Mentors are often assigned, but often not successful. Throughout my client base I have begun coaching mentors on …how to mentor.
It’s been my experience that rarely does a mentor understand their importance and the gift they have just been given. Coaching and shaping another person is an important responsibility. It requires a formal set of observations and meetings not an ad hoc series of tips.

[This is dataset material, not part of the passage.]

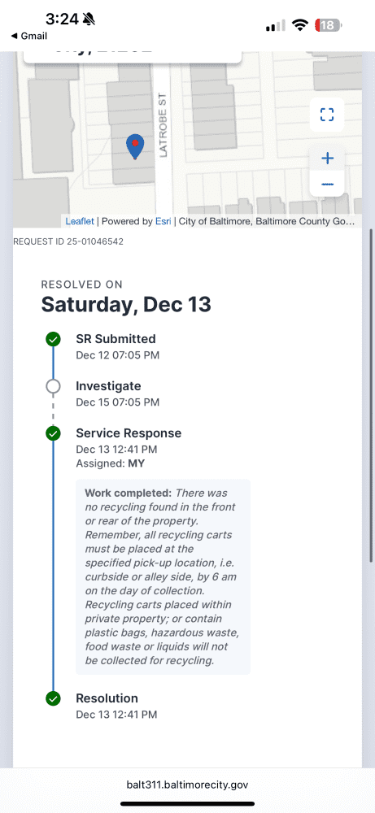Tap the silent mode bell icon
The image size is (375, 813).
(89, 20)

First, when you are asked to become a mentor, discuss with your management team what the essential development needs are of the person you will be mentoring. It’s important to know where they currently are in their abilities and how your management team ideally wants them to evolve.
Set a Mentoring Schedule
Once you know this, create a series of coaching observation times to observe their behavior for yourself. Once you see their skill level, you can then create a formalized mentoring program. This is critical. Setting a schedule by which you will provide your guidance will let your mentee know that you are considering the mentoring to be important. Setting a schedule for the coaching program and sticking to it will demonstrate you have their back.
What Are Their Goals?
Next, listen to your mentee to determine what their goals and challenges are. This will give you a foundation from which you can present your advice and coaching. Presenting your experience is immensely valuable. However, it needs to be delivered from their frame of reference, not yours. In other words, coach them based on their experience, skill level and goals.
As your mentoring program progresses, it’s imperative that you check in with your mentee’s goals and ask them what they want to accomplish next. This check-in will give you a clear window into what’s important to them and if they are on or off the mark. You can manage the mentoring more effectively from that viewpoint.
You may initially find your mentee resistant to your input or coaching. But by following the steps above, they will see the value they will get out of working with you, someone with more experience, and that you believe in their ability to become a strong company leader.